Nei giorni che hanno accompagnato il funerale di Benedetto XVI si sono moltiplicati gli interventi su Papa emerito e sul teologo Ratzinger. Molti con tono liquidatorio. A rettifica di tanti giudizi improvvisati abbiamo offerto una serie di contributi:
Joseph Ratzinger, una teologia storica (discusso da Riccardo Saccenti, vedi a questo link)
Ratzinger ed Erik Peterson con Agostino: il rifiuto della teologia politica
Il potere e la grazia: Ratzinger e il volume di “30Giorni” su sant’Agostino
A questi articoli aggiungiamo alcune pagine tratte dal nostro volume Il dissidio cattolico. La reazione a Papa Francesco (Jaca Book 2022) in cui si affronta il problema della contraccezione a partire dalla lettera enciclica Humanae vitae, promulgata da Paolo VI nel 1968, in cui veniva affermato il divieto assoluto della contraccezione artificiale. Si tratta di estratti delle pp. 20-36.

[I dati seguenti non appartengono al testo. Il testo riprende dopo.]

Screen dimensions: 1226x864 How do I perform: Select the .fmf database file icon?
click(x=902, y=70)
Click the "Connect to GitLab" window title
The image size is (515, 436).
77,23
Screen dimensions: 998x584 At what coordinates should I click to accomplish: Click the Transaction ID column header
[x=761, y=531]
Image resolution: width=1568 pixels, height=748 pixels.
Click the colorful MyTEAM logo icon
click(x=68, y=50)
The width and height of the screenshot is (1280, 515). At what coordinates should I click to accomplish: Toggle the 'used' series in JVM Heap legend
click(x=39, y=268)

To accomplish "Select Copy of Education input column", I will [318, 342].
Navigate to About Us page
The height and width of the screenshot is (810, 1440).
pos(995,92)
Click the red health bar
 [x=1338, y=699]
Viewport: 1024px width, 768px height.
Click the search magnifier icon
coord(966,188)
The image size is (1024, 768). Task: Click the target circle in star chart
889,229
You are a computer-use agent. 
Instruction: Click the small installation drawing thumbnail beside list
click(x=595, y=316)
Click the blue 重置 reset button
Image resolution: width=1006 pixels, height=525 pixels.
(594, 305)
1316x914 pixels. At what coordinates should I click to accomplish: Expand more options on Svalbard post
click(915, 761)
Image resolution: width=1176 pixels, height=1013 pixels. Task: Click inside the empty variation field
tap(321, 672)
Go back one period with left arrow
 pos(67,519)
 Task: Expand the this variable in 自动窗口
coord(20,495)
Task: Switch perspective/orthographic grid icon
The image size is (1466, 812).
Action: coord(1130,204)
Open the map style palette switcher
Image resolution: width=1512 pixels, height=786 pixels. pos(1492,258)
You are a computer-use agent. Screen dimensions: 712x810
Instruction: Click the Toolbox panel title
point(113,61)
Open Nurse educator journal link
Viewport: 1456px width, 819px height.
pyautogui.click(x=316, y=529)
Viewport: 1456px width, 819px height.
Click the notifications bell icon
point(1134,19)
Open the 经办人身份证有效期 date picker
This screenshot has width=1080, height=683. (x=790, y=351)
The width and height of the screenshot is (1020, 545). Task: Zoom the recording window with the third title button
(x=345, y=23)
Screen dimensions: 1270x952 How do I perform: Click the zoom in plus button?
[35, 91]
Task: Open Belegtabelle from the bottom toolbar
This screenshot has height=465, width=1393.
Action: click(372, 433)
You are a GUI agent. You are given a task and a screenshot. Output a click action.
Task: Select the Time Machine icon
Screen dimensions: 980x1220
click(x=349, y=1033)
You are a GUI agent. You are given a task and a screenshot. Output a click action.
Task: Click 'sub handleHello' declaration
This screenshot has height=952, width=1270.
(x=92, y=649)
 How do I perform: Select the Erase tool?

BENEDETTO XVI E LA CONTRACCEZIONE
Sul tema della contraccezione verte, com’è noto, Humanae vitae. Nel paragrafo 14 dell’enciclica Paolo VI scrive:
È altresì esclusa ogni azione che, o in previsione dell’atto coniugale, o nel suo compimento, o nello sviluppo delle sue conseguenze naturali, si proponga, come scopo o come mezzo, di impedire la procreazione. Né, a giustificazione degli atti coniugali resi intenzionalmente infecondi, si possono invocare, come valide ragioni: che bisogna scegliere quel male che sembri meno grave o il fatto che tali atti costituirebbero un tutto con gli atti fecondi che furono posti o poi seguiranno, e quindi ne condividerebbero l’unica e identica bontà morale. In verità, se è lecito, talvolta, tollerare un minor male morale al fine di evitare un male maggiore o di promuovere un bene più grande, non è lecito, neppure per ragioni gravissime, fare il male, affinché ne venga il bene, cioè fare oggetto di un atto positivo di volontà ciò che è intrinsecamente disordine e quindi indegno della persona umana, anche se nell’intento di salvaguardare o promuovere beni individuali, familiari o sociali. È quindi errore pensare che un atto coniugale, reso volutamente infecondo, e perciò intrinsecamente non onesto, possa essere coonestato dall’insieme di una vita coniugale feconda[1].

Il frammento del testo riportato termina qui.